*** Data for this task

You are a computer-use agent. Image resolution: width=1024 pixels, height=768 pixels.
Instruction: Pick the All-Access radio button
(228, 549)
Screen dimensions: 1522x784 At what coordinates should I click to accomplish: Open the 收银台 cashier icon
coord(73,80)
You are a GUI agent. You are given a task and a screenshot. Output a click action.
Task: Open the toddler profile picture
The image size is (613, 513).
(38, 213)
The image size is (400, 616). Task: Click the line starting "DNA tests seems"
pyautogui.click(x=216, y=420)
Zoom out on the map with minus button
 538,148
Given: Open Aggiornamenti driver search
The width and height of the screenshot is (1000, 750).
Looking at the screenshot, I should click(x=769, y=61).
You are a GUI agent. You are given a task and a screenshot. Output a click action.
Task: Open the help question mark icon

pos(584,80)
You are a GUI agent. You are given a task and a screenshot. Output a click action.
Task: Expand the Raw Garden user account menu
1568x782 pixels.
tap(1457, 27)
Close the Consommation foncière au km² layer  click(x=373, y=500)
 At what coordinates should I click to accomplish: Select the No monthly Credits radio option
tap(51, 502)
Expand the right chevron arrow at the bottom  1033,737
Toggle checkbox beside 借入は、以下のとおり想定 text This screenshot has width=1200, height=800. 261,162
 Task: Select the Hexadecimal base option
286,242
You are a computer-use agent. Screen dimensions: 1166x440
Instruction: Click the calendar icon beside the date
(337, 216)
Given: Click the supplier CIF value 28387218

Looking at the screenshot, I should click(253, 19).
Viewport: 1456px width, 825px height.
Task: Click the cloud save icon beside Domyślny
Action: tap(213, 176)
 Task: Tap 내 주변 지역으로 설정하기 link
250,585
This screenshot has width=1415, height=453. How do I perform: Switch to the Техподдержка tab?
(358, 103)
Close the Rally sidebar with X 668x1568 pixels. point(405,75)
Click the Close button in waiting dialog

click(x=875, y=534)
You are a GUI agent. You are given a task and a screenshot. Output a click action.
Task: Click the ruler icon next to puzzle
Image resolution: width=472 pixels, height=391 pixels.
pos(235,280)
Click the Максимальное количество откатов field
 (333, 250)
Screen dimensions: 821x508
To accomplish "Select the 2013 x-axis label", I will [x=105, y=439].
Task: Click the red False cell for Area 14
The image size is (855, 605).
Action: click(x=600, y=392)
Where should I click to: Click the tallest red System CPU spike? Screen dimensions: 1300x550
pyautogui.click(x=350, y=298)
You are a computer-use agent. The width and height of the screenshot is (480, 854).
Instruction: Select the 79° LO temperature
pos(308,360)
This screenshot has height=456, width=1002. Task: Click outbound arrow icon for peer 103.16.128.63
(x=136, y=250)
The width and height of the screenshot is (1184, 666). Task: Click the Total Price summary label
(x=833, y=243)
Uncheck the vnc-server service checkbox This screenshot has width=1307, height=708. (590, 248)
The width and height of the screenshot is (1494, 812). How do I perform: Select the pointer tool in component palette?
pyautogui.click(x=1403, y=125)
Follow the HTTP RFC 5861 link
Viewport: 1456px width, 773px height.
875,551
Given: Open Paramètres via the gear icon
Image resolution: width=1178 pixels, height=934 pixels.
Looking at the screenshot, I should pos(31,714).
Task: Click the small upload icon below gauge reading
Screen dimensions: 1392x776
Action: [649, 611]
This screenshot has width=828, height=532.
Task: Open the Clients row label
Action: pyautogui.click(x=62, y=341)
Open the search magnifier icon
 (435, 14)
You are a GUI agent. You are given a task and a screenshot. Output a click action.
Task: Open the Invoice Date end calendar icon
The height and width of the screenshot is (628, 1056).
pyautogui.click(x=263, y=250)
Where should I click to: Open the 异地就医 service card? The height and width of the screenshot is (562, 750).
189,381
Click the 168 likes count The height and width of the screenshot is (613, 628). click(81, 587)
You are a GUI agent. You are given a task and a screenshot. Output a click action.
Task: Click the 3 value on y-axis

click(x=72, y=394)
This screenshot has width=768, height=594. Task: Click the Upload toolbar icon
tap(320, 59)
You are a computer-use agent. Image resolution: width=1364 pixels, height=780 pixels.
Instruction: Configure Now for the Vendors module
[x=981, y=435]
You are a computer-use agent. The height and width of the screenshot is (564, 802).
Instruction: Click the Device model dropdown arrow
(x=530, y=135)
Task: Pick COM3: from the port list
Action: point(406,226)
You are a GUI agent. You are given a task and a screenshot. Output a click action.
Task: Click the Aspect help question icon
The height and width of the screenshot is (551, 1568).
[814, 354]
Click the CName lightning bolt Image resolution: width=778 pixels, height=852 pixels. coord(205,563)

******

(Task to carry out)
An exact transcription of the data above is required.

(Task output)
You are a computer-use agent. Image resolution: width=1024 pixels, height=768 pixels.
Instruction: Pick the All-Access radio button
(228, 549)
Screen dimensions: 1522x784 At what coordinates should I click to accomplish: Open the 收银台 cashier icon
coord(73,80)
You are a GUI agent. You are given a task and a screenshot. Output a click action.
Task: Open the toddler profile picture
The image size is (613, 513).
(38, 213)
The image size is (400, 616). Task: Click the line starting "DNA tests seems"
pyautogui.click(x=216, y=420)
Zoom out on the map with minus button
 538,148
Given: Open Aggiornamenti driver search
The width and height of the screenshot is (1000, 750).
Looking at the screenshot, I should click(x=769, y=61).
You are a GUI agent. You are given a task and a screenshot. Output a click action.
Task: Open the help question mark icon

pos(584,80)
You are a GUI agent. You are given a task and a screenshot. Output a click action.
Task: Expand the Raw Garden user account menu
1568x782 pixels.
tap(1457, 27)
Close the Consommation foncière au km² layer  click(x=373, y=500)
 At what coordinates should I click to accomplish: Select the No monthly Credits radio option
tap(51, 502)
Expand the right chevron arrow at the bottom  1033,737
Toggle checkbox beside 借入は、以下のとおり想定 text This screenshot has width=1200, height=800. 261,162
 Task: Select the Hexadecimal base option
286,242
You are a computer-use agent. Screen dimensions: 1166x440
Instruction: Click the calendar icon beside the date
(337, 216)
Given: Click the supplier CIF value 28387218

Looking at the screenshot, I should click(253, 19).
Viewport: 1456px width, 825px height.
Task: Click the cloud save icon beside Domyślny
Action: tap(213, 176)
 Task: Tap 내 주변 지역으로 설정하기 link
250,585
This screenshot has width=1415, height=453. How do I perform: Switch to the Техподдержка tab?
(358, 103)
Close the Rally sidebar with X 668x1568 pixels. point(405,75)
Click the Close button in waiting dialog

click(x=875, y=534)
You are a GUI agent. You are given a task and a screenshot. Output a click action.
Task: Click the ruler icon next to puzzle
Image resolution: width=472 pixels, height=391 pixels.
pos(235,280)
Click the Максимальное количество откатов field
 (333, 250)
Screen dimensions: 821x508
To accomplish "Select the 2013 x-axis label", I will [x=105, y=439].
Task: Click the red False cell for Area 14
The image size is (855, 605).
Action: click(x=600, y=392)
Where should I click to: Click the tallest red System CPU spike? Screen dimensions: 1300x550
pyautogui.click(x=350, y=298)
You are a computer-use agent. The width and height of the screenshot is (480, 854).
Instruction: Select the 79° LO temperature
pos(308,360)
This screenshot has height=456, width=1002. Task: Click outbound arrow icon for peer 103.16.128.63
(x=136, y=250)
The width and height of the screenshot is (1184, 666). Task: Click the Total Price summary label
(x=833, y=243)
Uncheck the vnc-server service checkbox This screenshot has width=1307, height=708. (590, 248)
The width and height of the screenshot is (1494, 812). How do I perform: Select the pointer tool in component palette?
pyautogui.click(x=1403, y=125)
Follow the HTTP RFC 5861 link
Viewport: 1456px width, 773px height.
875,551
Given: Open Paramètres via the gear icon
Image resolution: width=1178 pixels, height=934 pixels.
Looking at the screenshot, I should pos(31,714).
Task: Click the small upload icon below gauge reading
Screen dimensions: 1392x776
Action: [649, 611]
This screenshot has width=828, height=532.
Task: Open the Clients row label
Action: pyautogui.click(x=62, y=341)
Open the search magnifier icon
 (435, 14)
You are a GUI agent. You are given a task and a screenshot. Output a click action.
Task: Open the Invoice Date end calendar icon
The height and width of the screenshot is (628, 1056).
pyautogui.click(x=263, y=250)
Where should I click to: Open the 异地就医 service card? The height and width of the screenshot is (562, 750).
189,381
Click the 168 likes count The height and width of the screenshot is (613, 628). click(81, 587)
You are a GUI agent. You are given a task and a screenshot. Output a click action.
Task: Click the 3 value on y-axis

click(x=72, y=394)
This screenshot has width=768, height=594. Task: Click the Upload toolbar icon
tap(320, 59)
You are a computer-use agent. Image resolution: width=1364 pixels, height=780 pixels.
Instruction: Configure Now for the Vendors module
[x=981, y=435]
You are a computer-use agent. The height and width of the screenshot is (564, 802).
Instruction: Click the Device model dropdown arrow
(x=530, y=135)
Task: Pick COM3: from the port list
Action: point(406,226)
You are a GUI agent. You are given a task and a screenshot. Output a click action.
Task: Click the Aspect help question icon
The height and width of the screenshot is (551, 1568).
[814, 354]
Click the CName lightning bolt Image resolution: width=778 pixels, height=852 pixels. coord(205,563)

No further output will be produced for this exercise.